HCF, a healthcare insurance company providing private health insurance alongside dental, eyecare, and hospital transport services, manages a mix of 1,000 desktops, thin-client computers and servers. HCF was looking for tools that could manage the regular updating of new patches and definitions on its large fleet of computers. The company found that manually maintaining the security software on so many machines was a time-consuming and inaccurate process. The IT department had attempted to automate the process of updating its security software using log-in agents and scripts but, ultimately, required a more comprehensive management tool.
“We wanted to ensure we always had up-to-date virus protection on all of our computers,” says HCF data centre manager Kanwaljit S. Kanwar. “But we didn’t want to keep having to go around checking if each machine had the latest patches. We wanted to make sure patches and updates were applied in a timely and efficient fashion.”
HCF was aware of several tools available in the market that would provide centralized distribution of updates. Kanwar was also particularly interested in a system that could provide detailed reports about the security status of the organization’s computers.
Selecting a solution that allows easy reporting and enforcement
HCF decided to evaluate more sophisticated IT security management solutions available from both McAfee and Symantec. “McAfee’s ePolicy Orchestrator (ePO) gave us what we wanted to do,” Kanwar says. HCF also decided to invest in McAfee’s Total Protection (ToPS) Advanced suite — a complete solution encompassing anti-virus, anti-spyware, anti-spam, desktop firewall and intrusion detection — all managed by McAfee’s ePO management console.
With this management infrastructure in place, HCF was able to steel its defenses further by investing in McAfee Vulnerability Manager for advanced patch management and reporting, to be deployed in tandem with McAfee Network Security Platform (formerly McAfee IntruShield Network Intrusion Prevention System).
Meaningful reports and maximizes resources
The implementation of the McAfee solutions went “without a hitch,” says Kanwar. “It was much easier than we thought,” he adds. “All the software integrated very well and we feel we got the best price-performance option.”

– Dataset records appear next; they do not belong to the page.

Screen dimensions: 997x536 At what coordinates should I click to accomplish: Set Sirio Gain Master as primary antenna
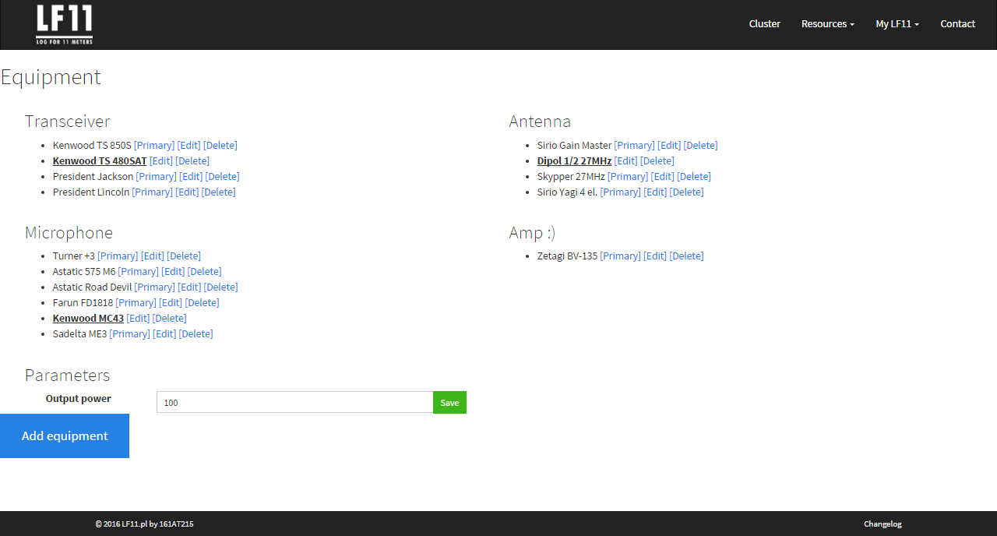click(634, 146)
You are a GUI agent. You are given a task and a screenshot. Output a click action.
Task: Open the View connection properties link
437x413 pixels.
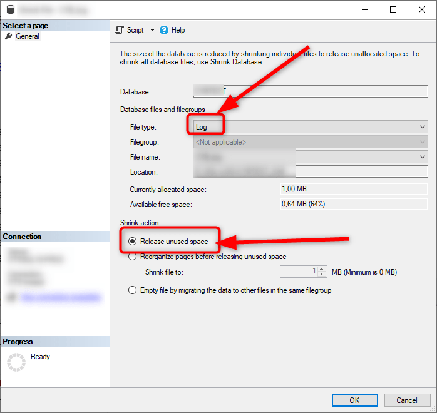[59, 298]
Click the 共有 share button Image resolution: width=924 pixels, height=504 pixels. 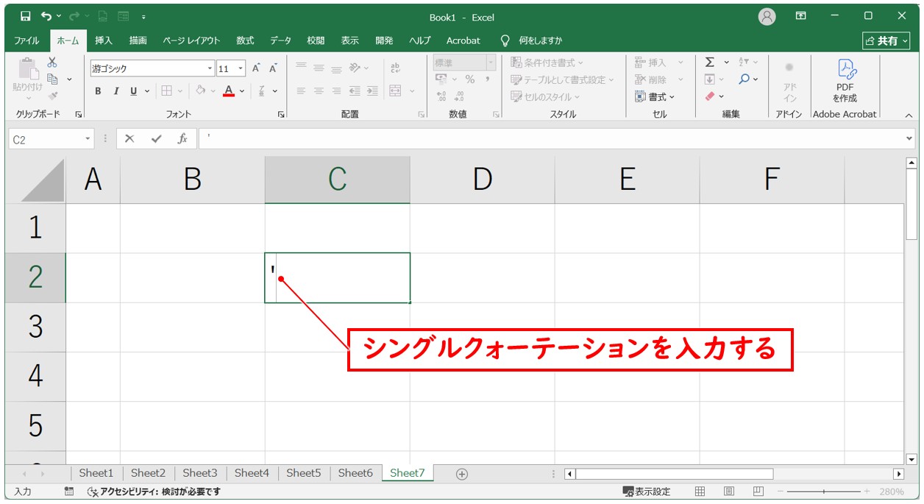tap(885, 40)
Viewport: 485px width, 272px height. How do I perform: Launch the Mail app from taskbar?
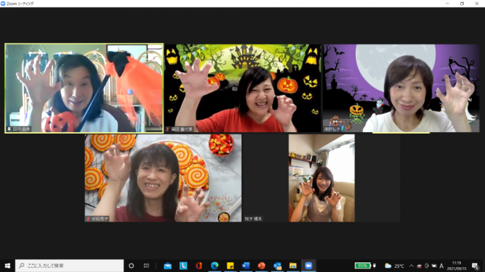168,266
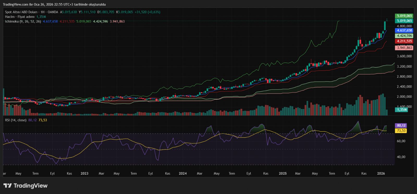
Task: Click the 2026 label on time axis
Action: pos(381,173)
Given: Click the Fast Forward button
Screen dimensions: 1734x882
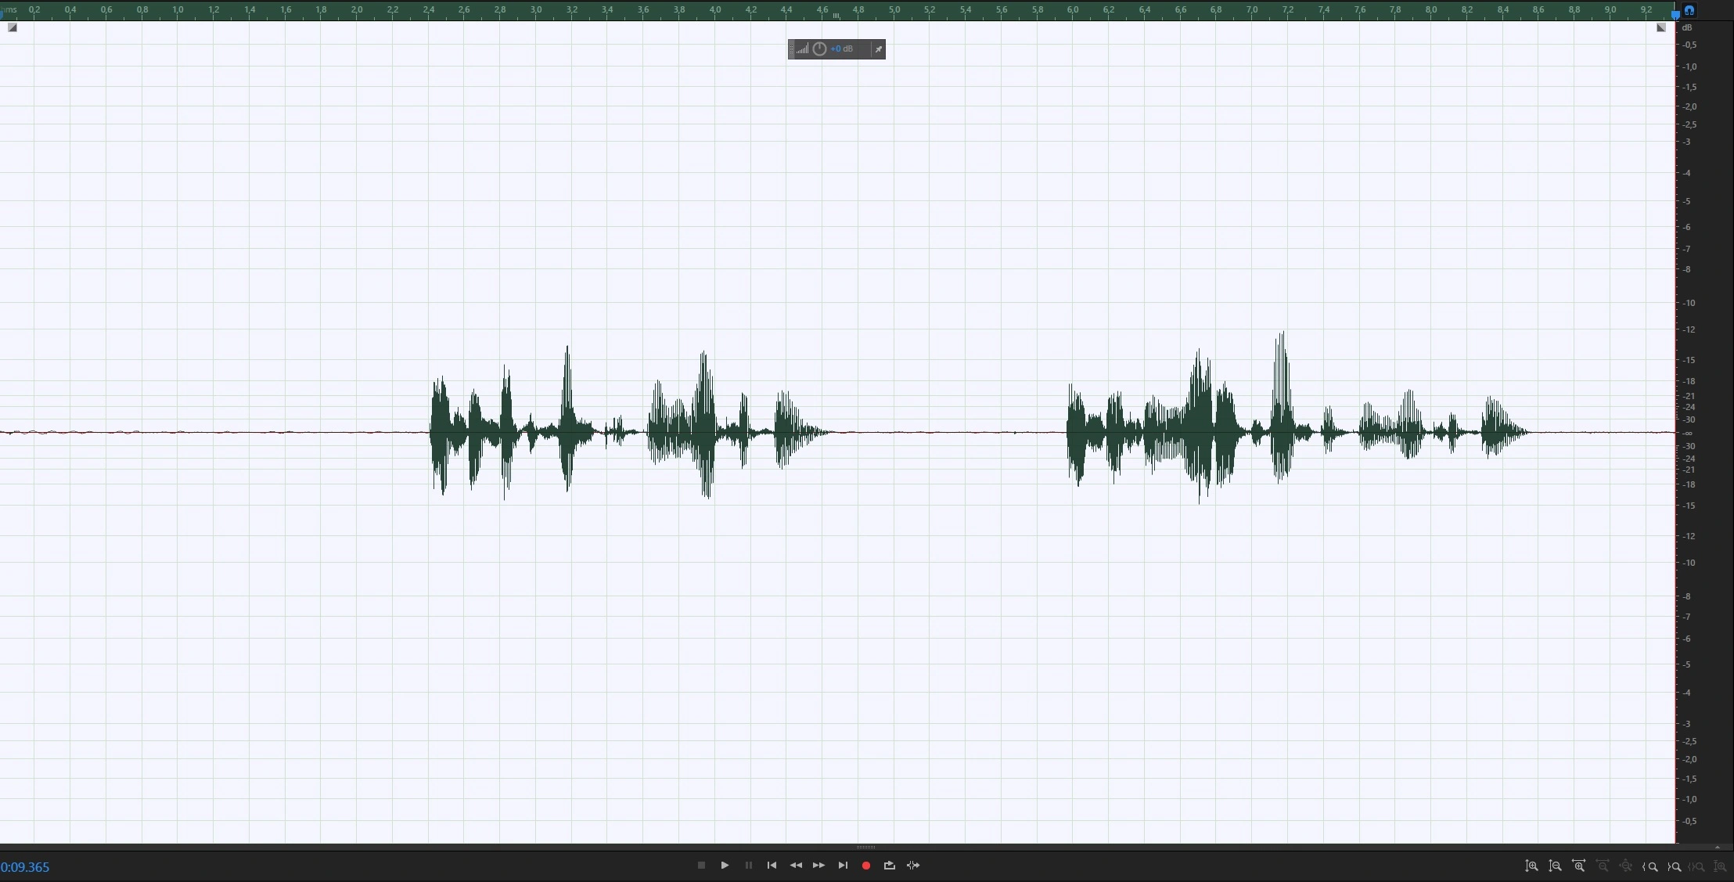Looking at the screenshot, I should click(818, 866).
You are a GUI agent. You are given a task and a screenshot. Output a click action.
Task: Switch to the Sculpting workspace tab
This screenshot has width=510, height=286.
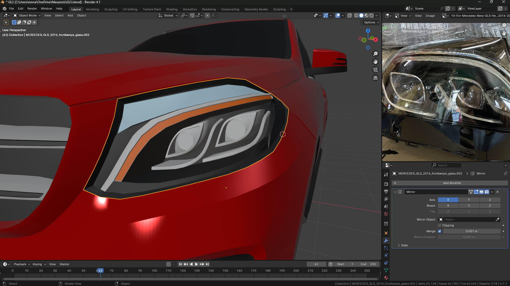[x=111, y=9]
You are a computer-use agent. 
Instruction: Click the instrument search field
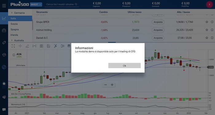pyautogui.click(x=62, y=4)
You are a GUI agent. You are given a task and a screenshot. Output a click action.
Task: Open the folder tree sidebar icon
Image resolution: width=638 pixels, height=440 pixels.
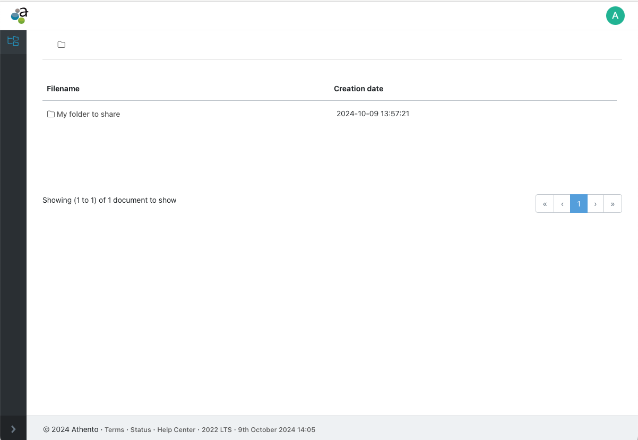pos(13,41)
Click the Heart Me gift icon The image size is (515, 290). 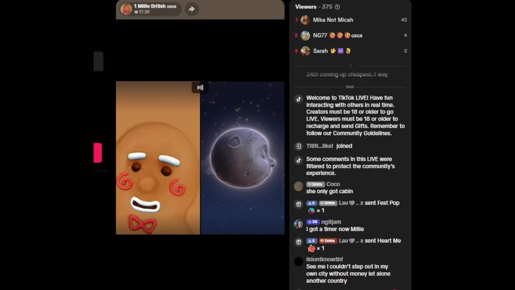click(311, 248)
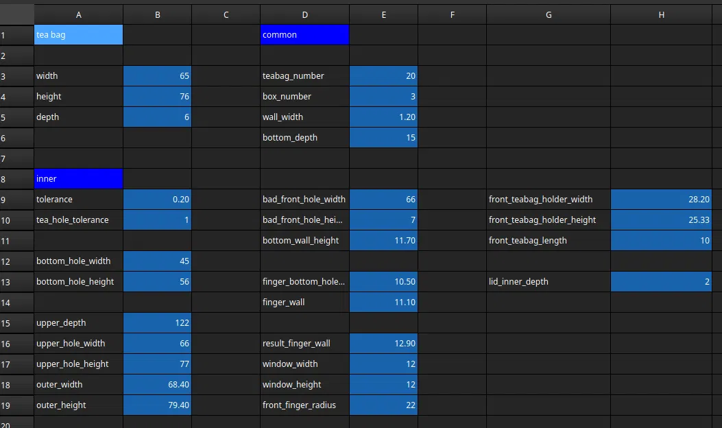Viewport: 722px width, 428px height.
Task: Select the tolerance value cell 0.20
Action: 157,200
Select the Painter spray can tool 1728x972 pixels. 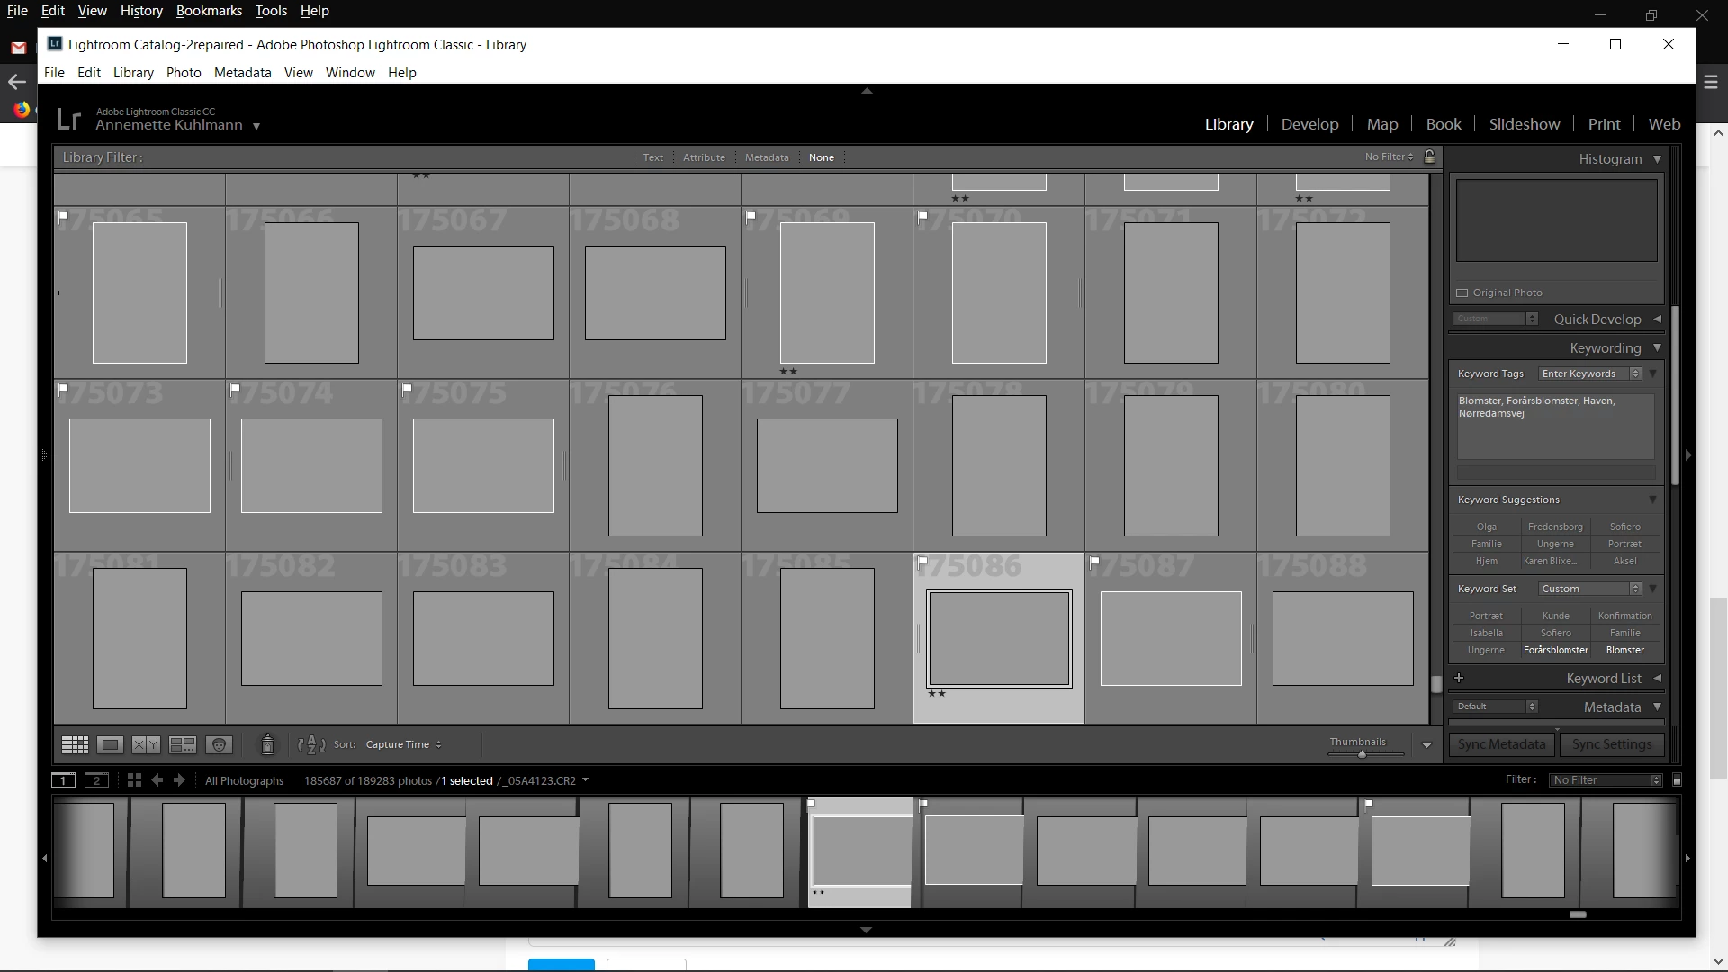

"McAfee takes staff out of the firefighting department and into the innovating department."Kanwaljit S. Kanwar
Data Centre Manager, HCF
McAfee channel partner Websecure provided great assistance in helping HCF install and configure the Network Security Platform.
HCF uses McAfee Vulnerability Manager to identify areas in which it is vulnerable to attack. This analysis, when integrated with McAfee Network Security Platform, means that the company gets far more meaningful reports. Administrators are only advised about attacks that are relevant to their environment.
It’s this reporting functionality, Kanwar says, that saves him the most sleep at night. “It helps in the sense we can say to ourselves, we have x many computers and 95 per cent of them are up to standard, 5 per cent aren’t. And the system identifies which are the ones with the problems.” The McAfee solution also enables an automatic enforcement of security policies, ensuring that the integrity of the entire network can’t be undone by a single user.
“For example, a user can’t log on until the computer meets some minimum security standards,” adds Kanwar.
The automation of patch management frees up Kanwar’s staff to do more strategic work, concludes Kanwar. “It takes staff out of the firefighting department and into the innovating department.”